第49話

佳子さんは、どこにいるのか。僕は、とりあえず立ち上がった。

部屋の中にある板の間の廊下に出て、奥に進み、洗面所のドアが近づいてきた。

うめき声はそこから聞こえていた。

僕は迷わずドアを開けた。


すると、床に這いつくばるようにして、浴衣の少し乱れた佳子さんがいた。


僕「佳子さん!」「大丈夫?」


僕は急いで声をかけた。

しかし、佳子さんは、「うー、うー」と言ったままだった。

目には涙が浮かんでいた。僕は、佳子さんを抱きかかえた。


僕「佳子さん!」「佳子さん!」


佳子さんは、吐きそうになっていた。

佳子さんは「うっ」と言ってえづいた。


僕「鼻で、息して。すーっと」


僕は思わずそう言った。

僕も、予報が外れたとき、たくさんのお客さんの前に立ったとき、

大きな決断をするときに、急に吐き気を催すことがある。 


そんなとき、坂の上テレビの先輩が教えてくれたのが

「鼻からすーっと息を吸う、ゆっくり息を吐く」

という方法だった。


先輩によると、これは自律神経に働きかける方法だ。

自律神経とは、無意識のうちに働いている神経のことで、

内臓も自律神経で動いている。自分の意識で動かすことはできない。


その自律神経に働きかけられる動作が、呼吸だという。


特に鼻から呼吸をすると、深く息を吸ったり吐いたりできるので、

自律神経が落ち着く、というような話だった。


佳子さんは、食あたりではなさそうだったので、

僕はこの方法を勧めた。


佳子「そうね。

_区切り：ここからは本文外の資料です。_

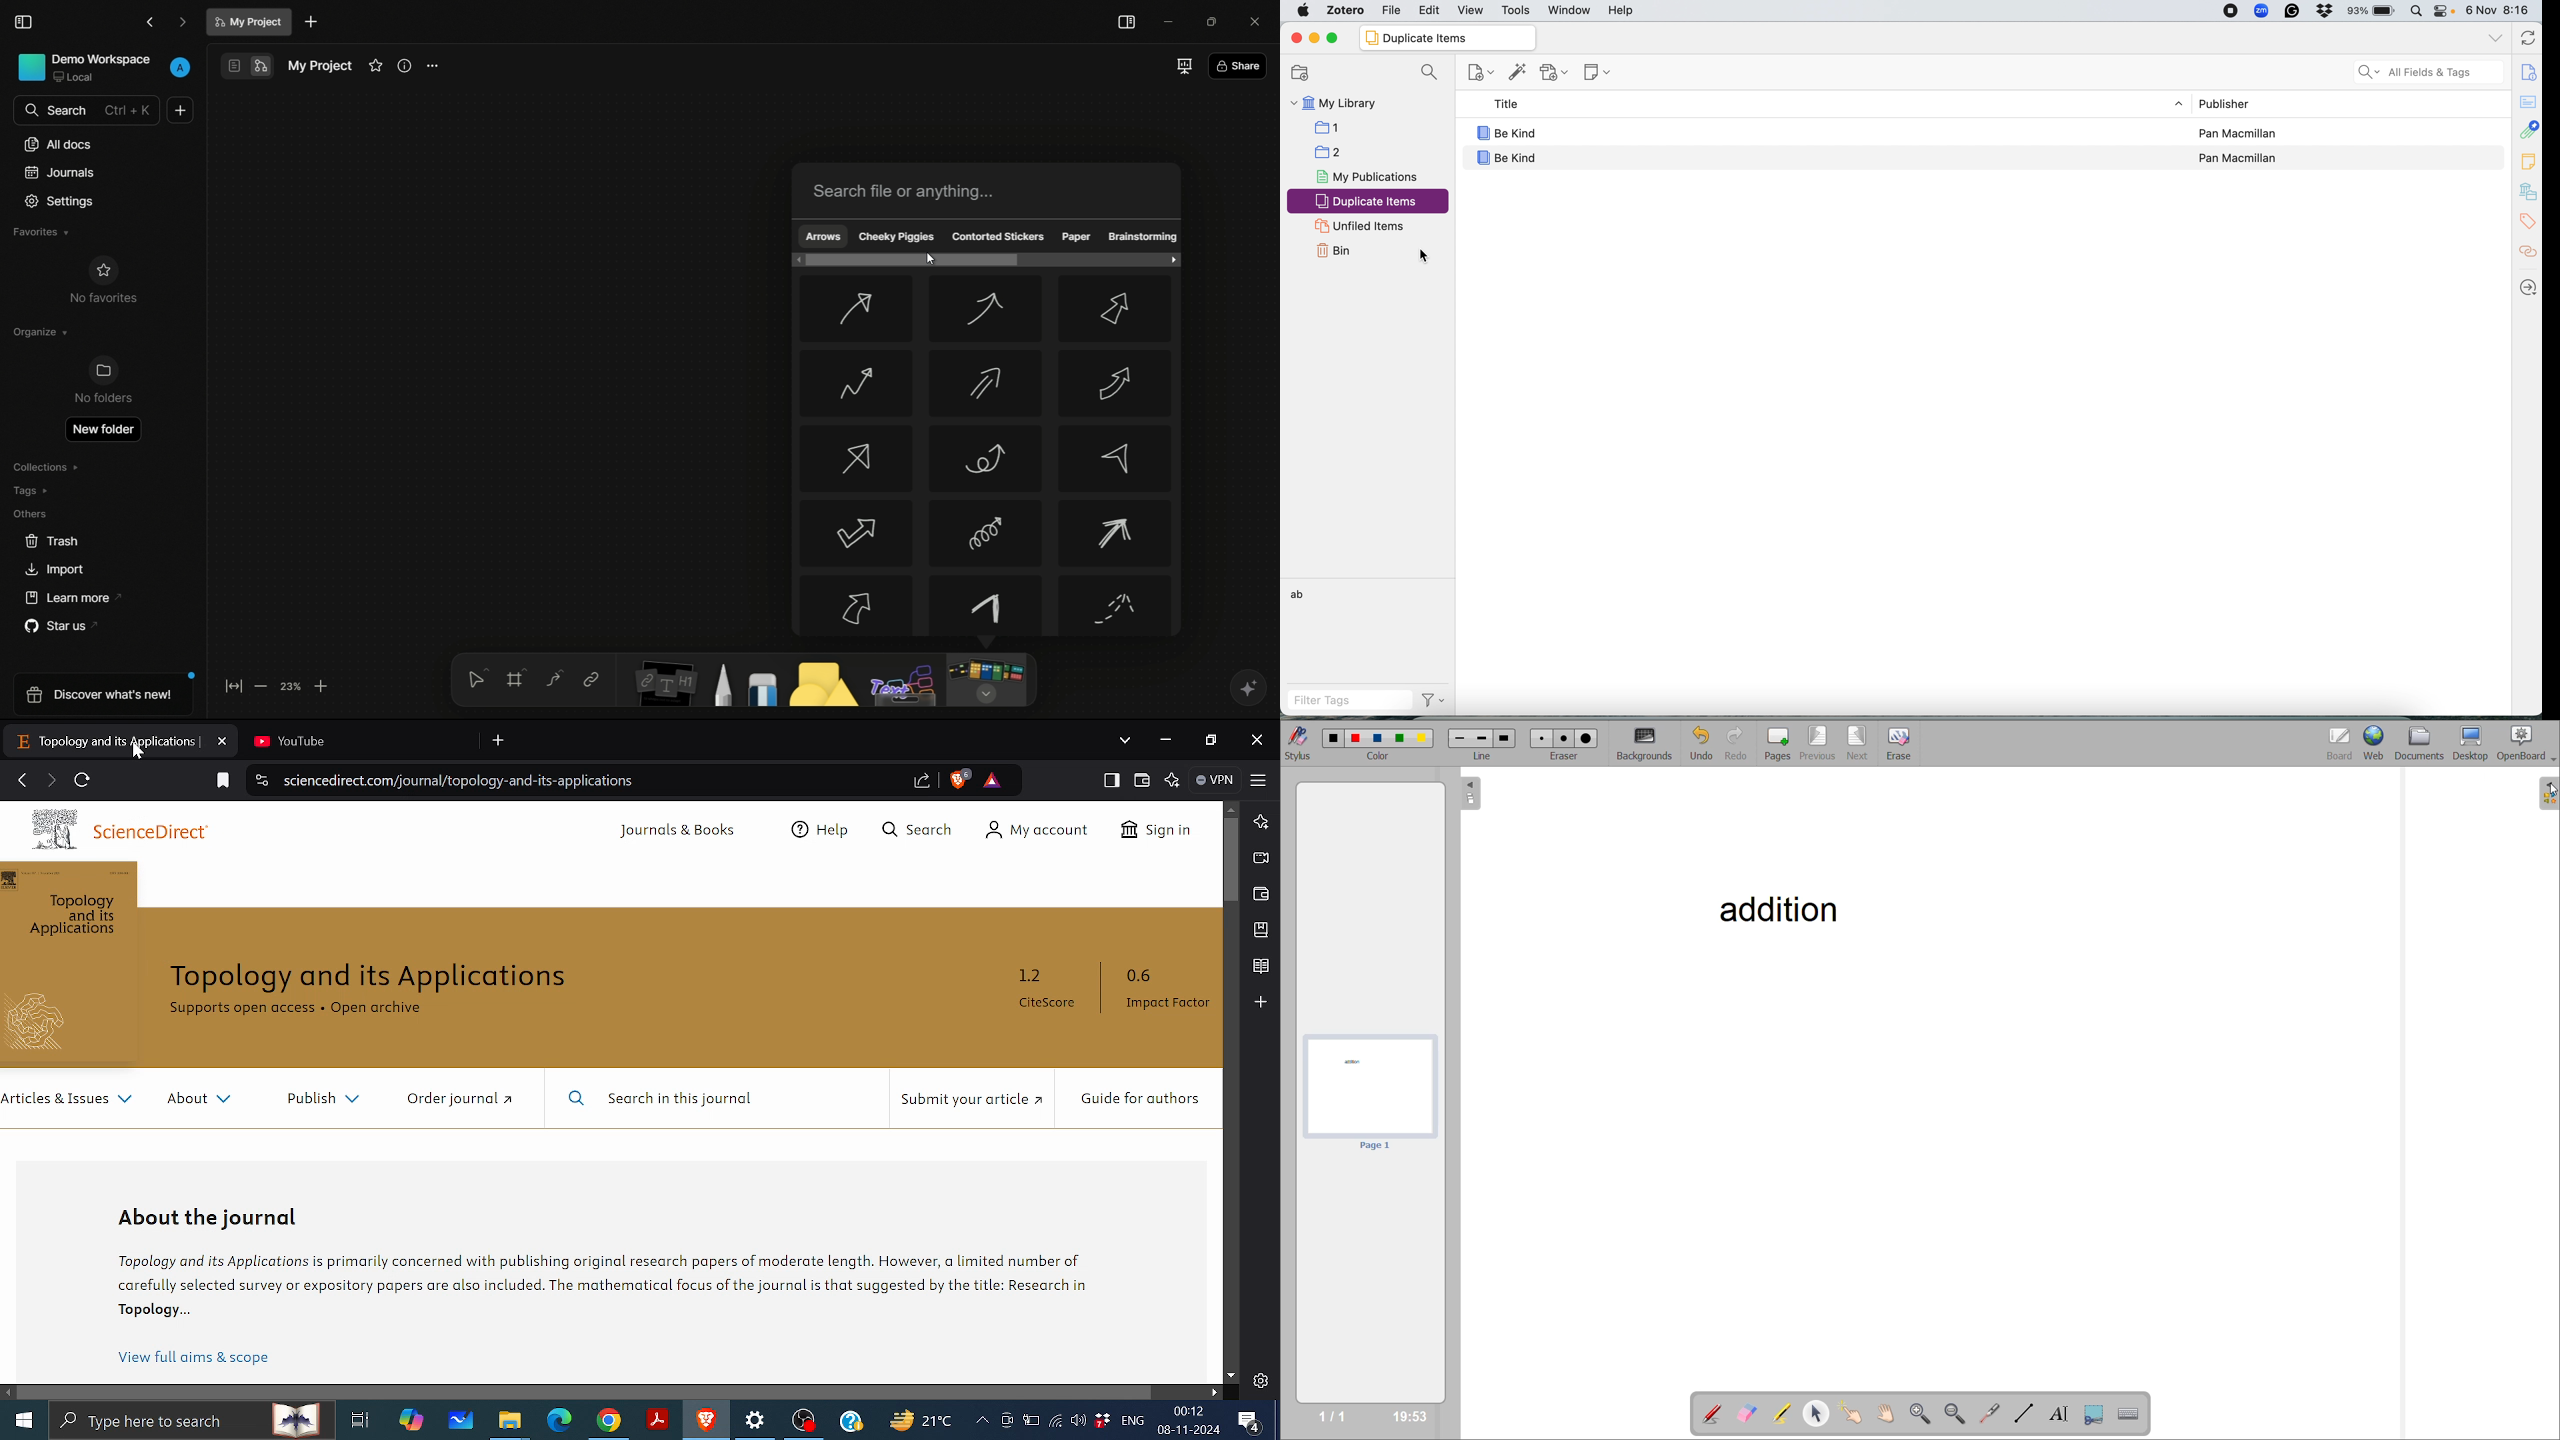 This screenshot has width=2576, height=1456. I want to click on Settings, so click(757, 1421).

ワンコちゃん、あ、ありがとう」


佳子さんはそう言うと、鼻で大きく息をし出した。

掃除機のように息を吸い込み、ファンのように息を吐き出した。


佳子「はあ」「うう」


少し落ち着いたが、まだ軽くえづいている。

僕は部屋に戻って、大きな魔法瓶にあった冷水を湯のみにくんで、

また洗面所に戻ってきた。


僕 「飲んで」

佳子「うん」


佳子さんは、湯のみを抱えるようにして、飲み干した。

そこでまた、鼻から大きく息を吐き出した。


そういえば、風呂上がりに

佳子さんのスマホのカバーを開けてみてしまったとき、

「もっと 鼻息」と書いてあったのは、この吐き気対策のためだったのか。

僕は推測した。


スマホにわざわざ書いておくくらいだから、相当意識しないとできないのだろう。

あるいは、よほど吐き気が来るのが怖いのかもしれない。

僕は佳子さんの苦しさを慮っていた。


佳子「ごめんね、ワンコちゃん」

僕 「ううん」

  「落ち着いてよかった」

佳子「ごめんね」

僕 「ううん、僕もなるから」

佳子「ワンコちゃんも、なるの?」

僕 「うん、緊張したときとかね」

佳子「そうなの?」

僕 「うん」

佳子「これも、ワンコちゃんと一緒だね」



吐き気はよくないことだけど、

僕は佳子さんが「これも一緒だね」と言ってくれたのがうれしかった。



ふと、佳子さんを見た。

よく見たら、僕は佳子さんの肩を抱いていた。